Problem statement: Return the lines beginning at the one that contains "You are a computer-use" and running to the end of the records, exactly and with nothing else. Omit pictures.

Given entries:
▬▬▬
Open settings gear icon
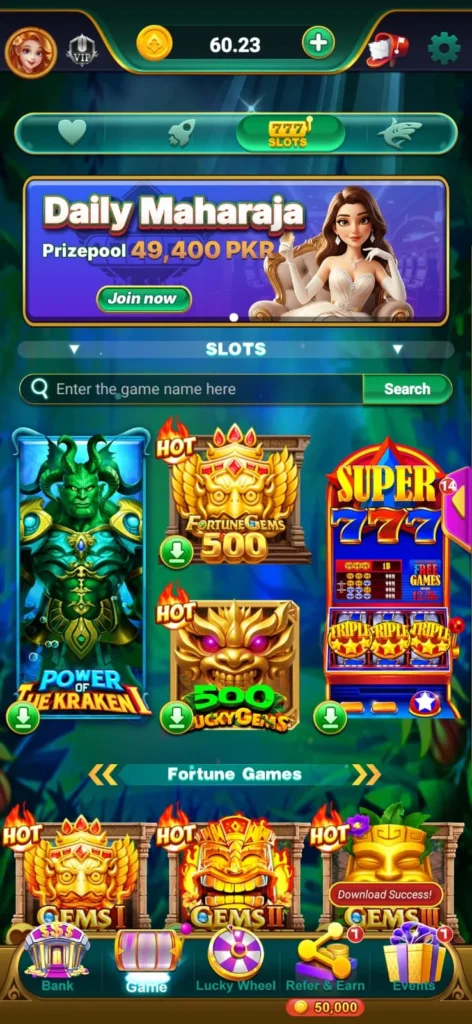This screenshot has width=472, height=1024. (444, 48)
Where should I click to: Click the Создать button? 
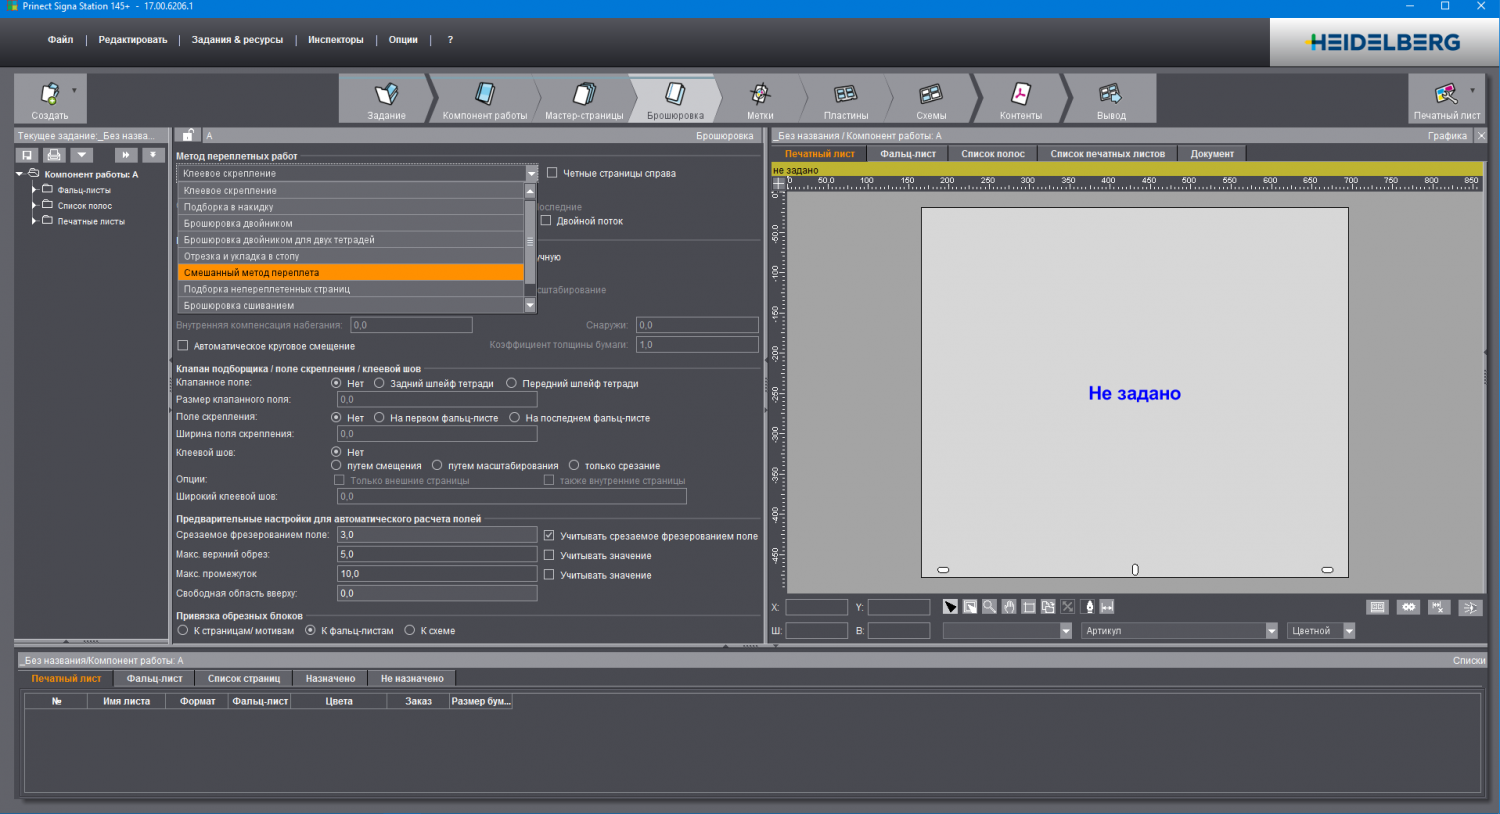(x=50, y=99)
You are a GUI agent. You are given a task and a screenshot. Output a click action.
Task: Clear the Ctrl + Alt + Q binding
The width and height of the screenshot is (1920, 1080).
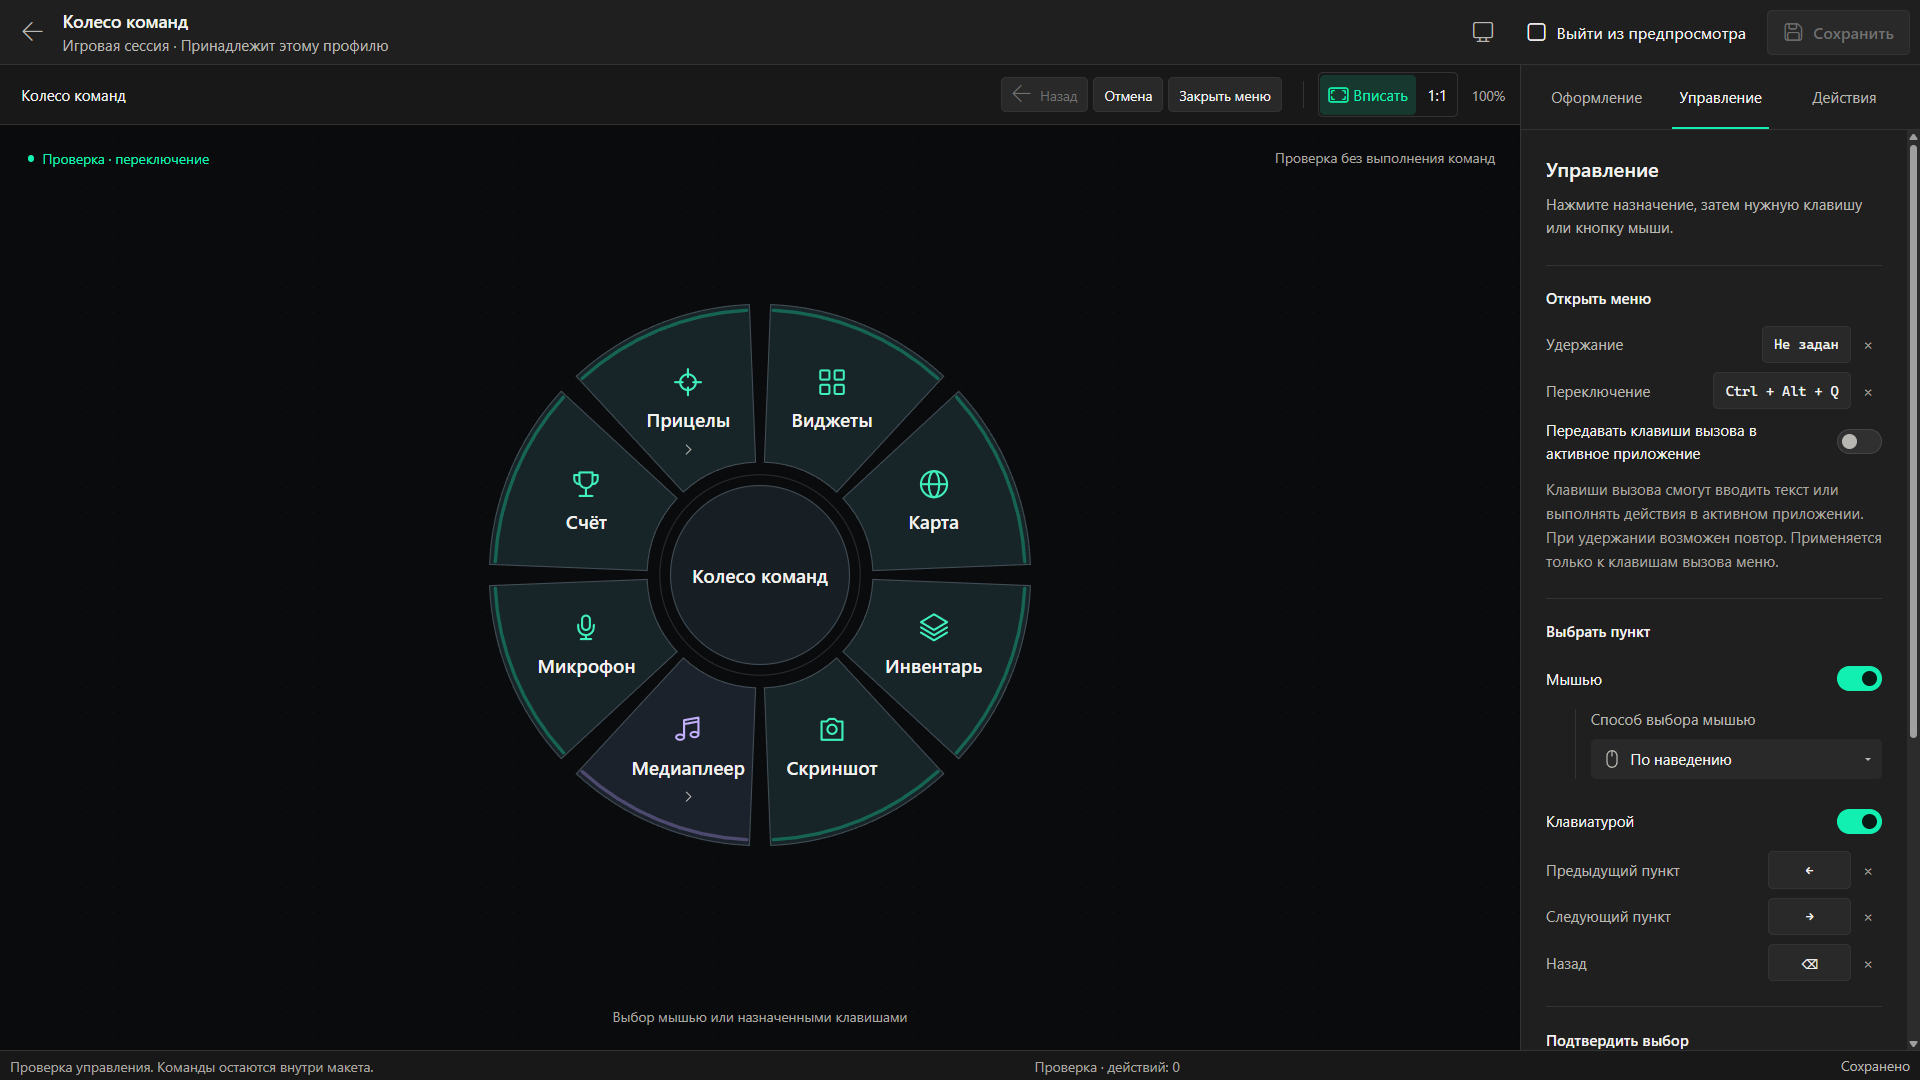point(1868,392)
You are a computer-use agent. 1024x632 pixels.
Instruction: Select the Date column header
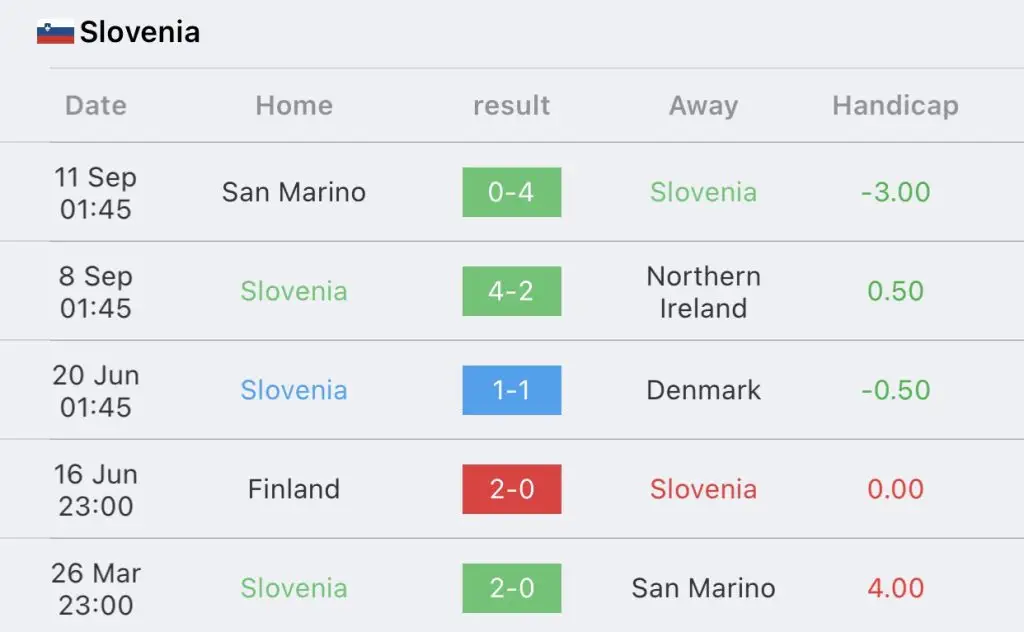[96, 105]
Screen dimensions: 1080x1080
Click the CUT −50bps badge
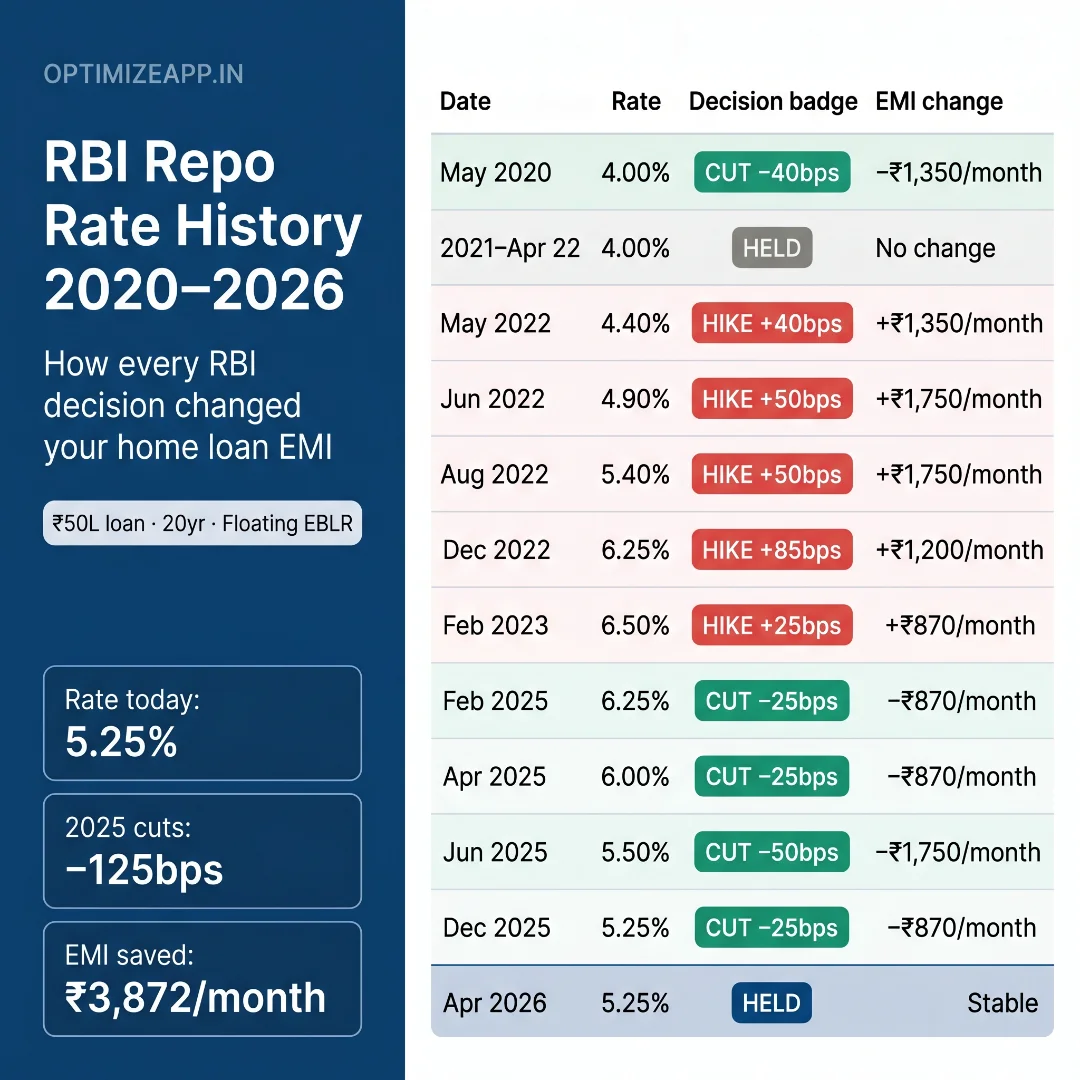[x=771, y=852]
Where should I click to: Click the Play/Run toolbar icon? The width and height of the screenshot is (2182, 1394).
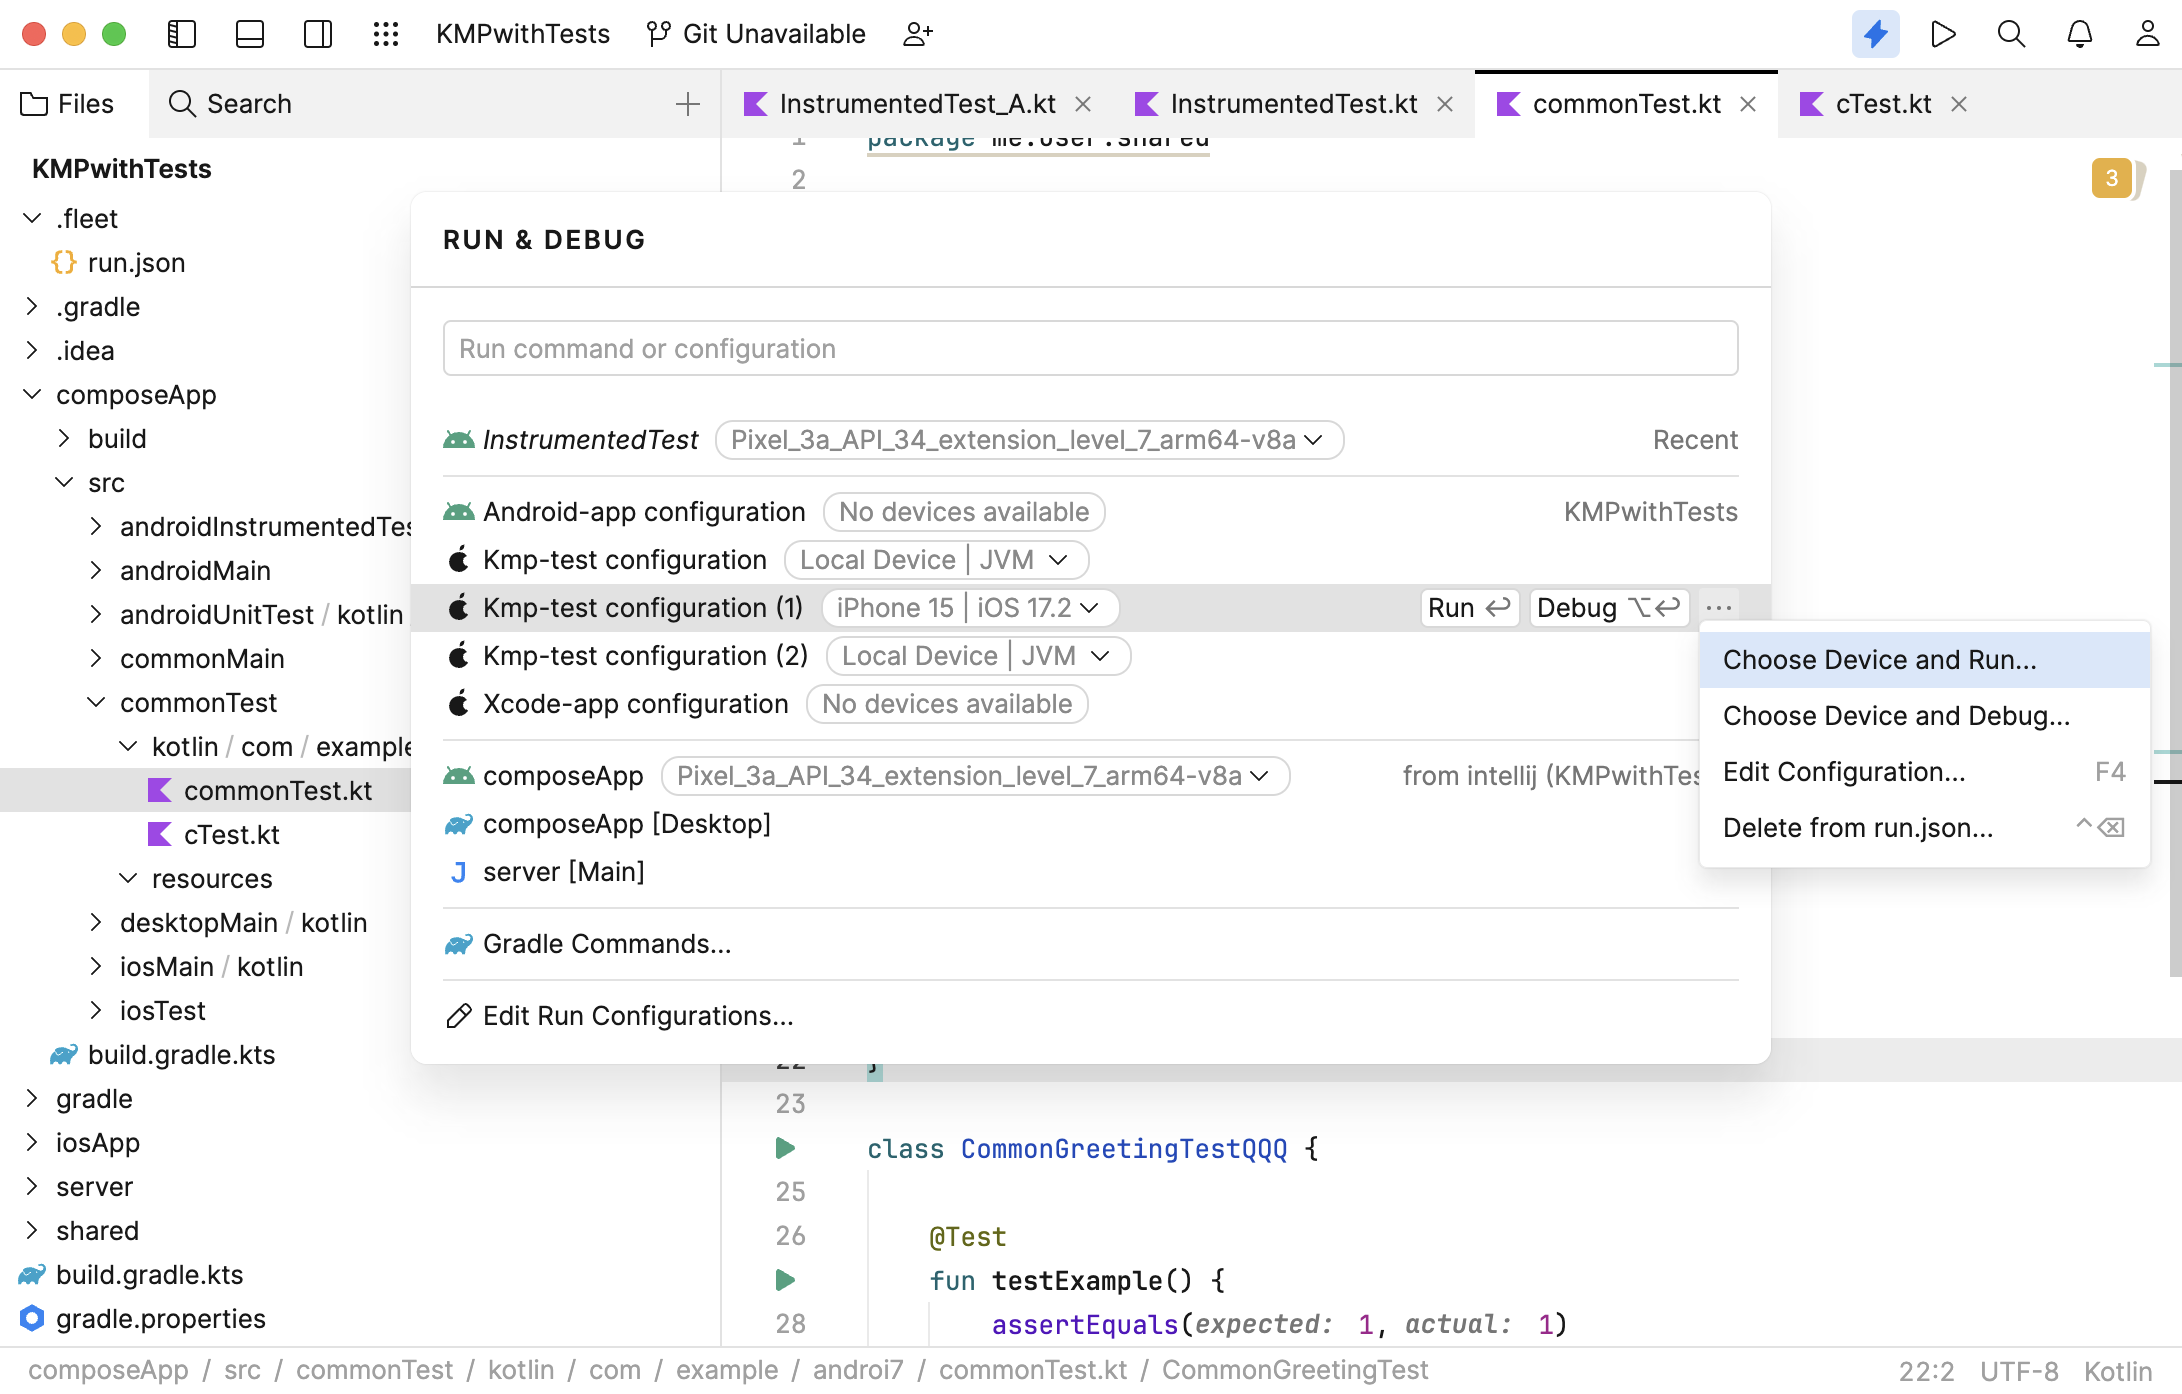pyautogui.click(x=1943, y=33)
▬▬▬
Task response:
You are a computer-use agent. 1024x632 pixels.
Instruction: Select the Date column header
[96, 105]
Screen dimensions: 1080x1080
Click the CUT −50bps badge
[x=771, y=852]
Where should I click to: Click the Play/Run toolbar icon? The width and height of the screenshot is (2182, 1394).
pyautogui.click(x=1943, y=33)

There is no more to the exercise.